Dalle prime bozze dei due decreti (DL e DPCM) per l’ingresso del MEF in NetCo, emerge che il Ministero dell'Economia (MEF) potrà acquisire, anche in un secondo momento, l'intero capitale di Sparkle, nell'ambito dell'offerta congiunta con KKR per NetCo. Inoltre, le azioni assegnate al MEF godono dei medesimi diritti patrimoniali assegnate alle altre azioni, ma riconoscono al MEF poteri di governance adeguati ad assicurare il conseguimento degli obiettivi del piano industriale, il monitoraggio e presidio sulle decisioni rilevanti per lo sviluppo di NetCo e in materia di rilevanza strategica e sicurezza nazionale, anche in caso di mutamento della compagine azionaria. Secondo quanto riportato da Reuters, Il MEF intende chiedere all'Antitrust rassicurazioni che l'accordo con KKR non implichi profili lesivi della concorrenza. Numerose le indicazioni della stampa anche oggi: 

-    Sparkle: acquisizione da parte del MEF dell’asset (valutato circa Eu1bn) possibile anche una volta completata la cessione dell’intera NetCo fra 1 anno (La Repubblica). Per l’acquisto già disponibili circa Eu300mn di avanzo dei fondi indicati dal governo per la copertura finanziaria dell’intera operazione (fondi Eu2.52bn, impegno finanziario di circa Eu2.2bn). (Il Sole24Ore).

-    Quota TIM: TIM potrebbe conservare una partecipazione del 5-10% in NetCo, malgrado la preferenza del management a cedere il 100% dell’asset. (Il Sole24Ore)
-    Governance: a KKR spetterà la nomina del CEO, che dovrà in ogni caso essere italiano, mentre il MEF indicherà il Chairman e un altro direttore che avranno significativi poteri su ogni decisione strategica, compresa la strategia di exit di KKR fra 5 anni. (il Messaggero)

-    CDP: decisione su ingresso con un 3% in NetCo attesa entro il 30 settembre (Il Sole24Ore)

-    F2i: già raggiunto accordo con KKR per rilevare il 15% di NetCo, fondo in contatto con investitori per raccogliere Eu1.0-1.5bn. (La Repubblica)

-    Antitrust: closing probabile nel 2H24 richiedendo il nullaosta dell’antitrust UE. Eventuale merger con Open Fiber possibile solo dopo il closing di NetCo. (Il Sole24Ore)

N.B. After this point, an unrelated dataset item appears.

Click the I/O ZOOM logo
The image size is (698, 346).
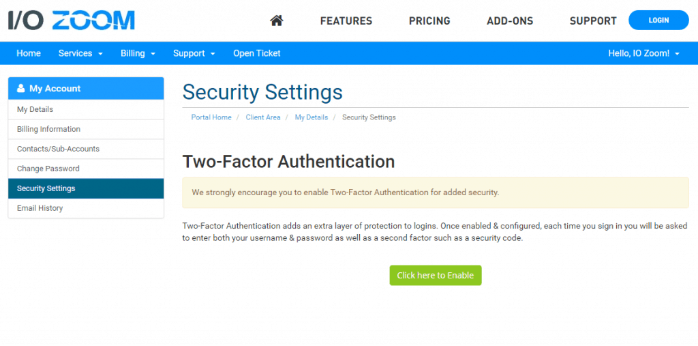coord(72,20)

-    Vivendi: non ancora fissato l’incontro con governo, atteso nei prossimi giorni.

-    Personale: come da piano TIM, 20k dipendenti su 40k allocati alla NetCo, mentre sulla ServiceCo domestica circa 19.5k dipendenti (14k TIM Consumer, 5.5k TIM Enterprise) sono destinati a scendere a circa 17k entro il 2026 grazie alle uscite su TIM Consumer (11k dipendenti al 2026). (Il Sole24Ore)

Effetto

Le maggiori indicazioni di stampa riguardano oggi essenzialmente il futuro di TIM Sparkle (valutato dal MEF circa Eu1bn). Nell'offerta non vincolante di Eu21bn per NetCo, KKR avrebbe valutato l’asset fino a Eu1.3bn (circa 8x l'EBITDAaL'23E), mentre CDP quasi la metà, circa Eu0.7bn (più un earn out di Eu0.2bn).

La valutazione molto più generosa offerta da KKR (ma coerente con la valutazione nella nostra SoP di Eu1.5bn) potrebbe essersi rivelata funzionale finora a migliorare l'offerta complessiva su NetCo, ma solo sulla carta, considerando le basse chance per KKR di acquisire questo asset ritenuto strategico dal governo italiano e tutelato dalla normativa golden power.

Quanto alla possibilità per TIM di mantenere una quota residuale in NetCo, questa scelta ci sembra subottimale sia per ragioni finanziarie (opportunità di massimizzare l’incasso e il deleverage dalla cessione completa dell’asset) che regolatorie (vantaggio dal completo superamento dell’integrazione verticale), ma non escludiamo che una presenza anche minima nell’azionariato possa rivelarsi funzionale a tutelare gli interessi della futura ServiceCo e ad indirizzare meglio le decisioni strategiche future (la ServiceCo di fatto resterebbe l’unico azionista industriale in NetCo).

Nel complesso, la nostra sensazione è che i principali nodi sul tavolo (Vivendi, esame UE su rispetto della normativa aiuti di stato e antitrust) possano essere gestiti trovando un buon accordo per salvaguardare la sostenibilità della ServiceCo (debito, personale, MSA con NetCo), come chiesto da Vivendi, senza compromettere gli interessi degli altri operatori sul mercato.

Su TIM [TLIT.MI] confermata la raccomandazione Molto Interessante, target price 0,41 euro.